=== Section Start ===

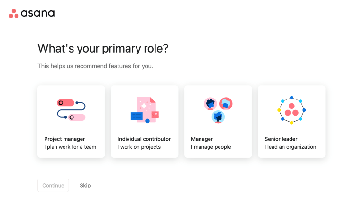Click the Continue button
Image resolution: width=346 pixels, height=206 pixels.
53,186
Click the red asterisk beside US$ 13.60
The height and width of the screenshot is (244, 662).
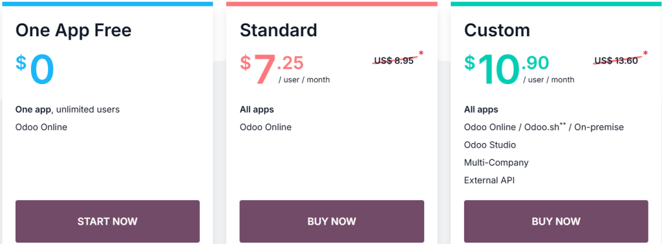tap(645, 54)
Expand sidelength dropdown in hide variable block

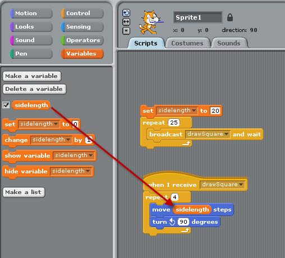coord(71,171)
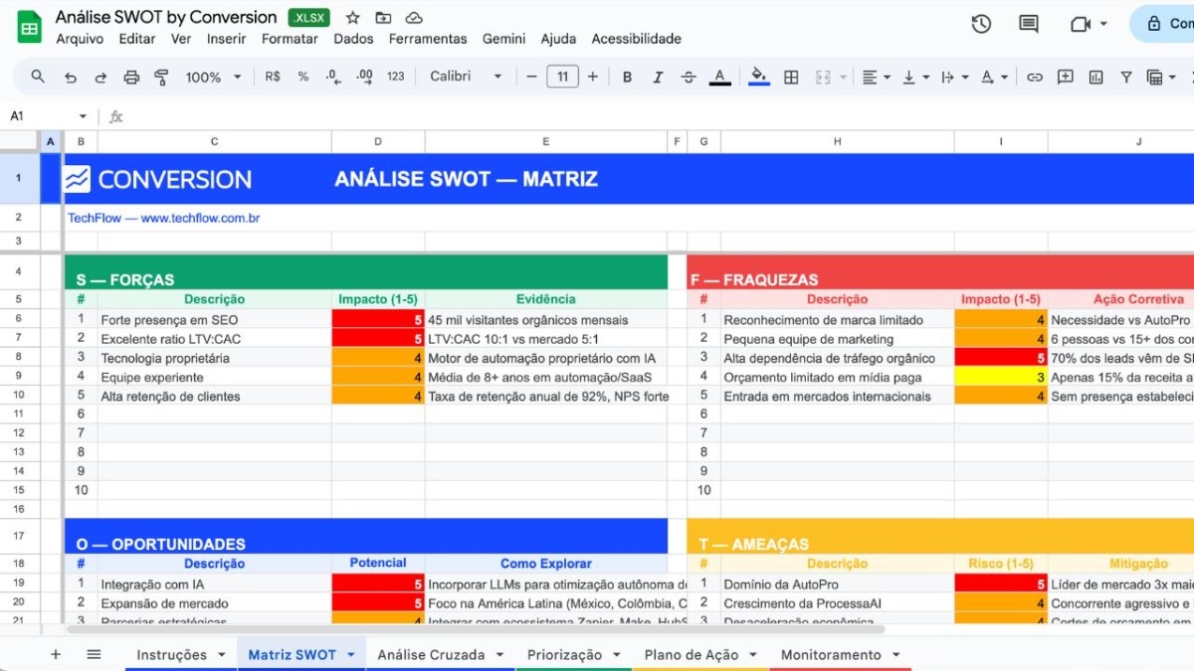The image size is (1194, 671).
Task: Toggle italic formatting
Action: coord(659,77)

=== Section End ===

- [Brief]:
Transcribe exactly the span of lines that opens with the line holding "Expand sidelength dropdown" and closes with the last line of the entries above. Omit pictures.

- [Your response]:
Expand sidelength dropdown in hide variable block

coord(71,171)
The image size is (1194, 671).
Task: Toggle italic formatting
Action: coord(659,77)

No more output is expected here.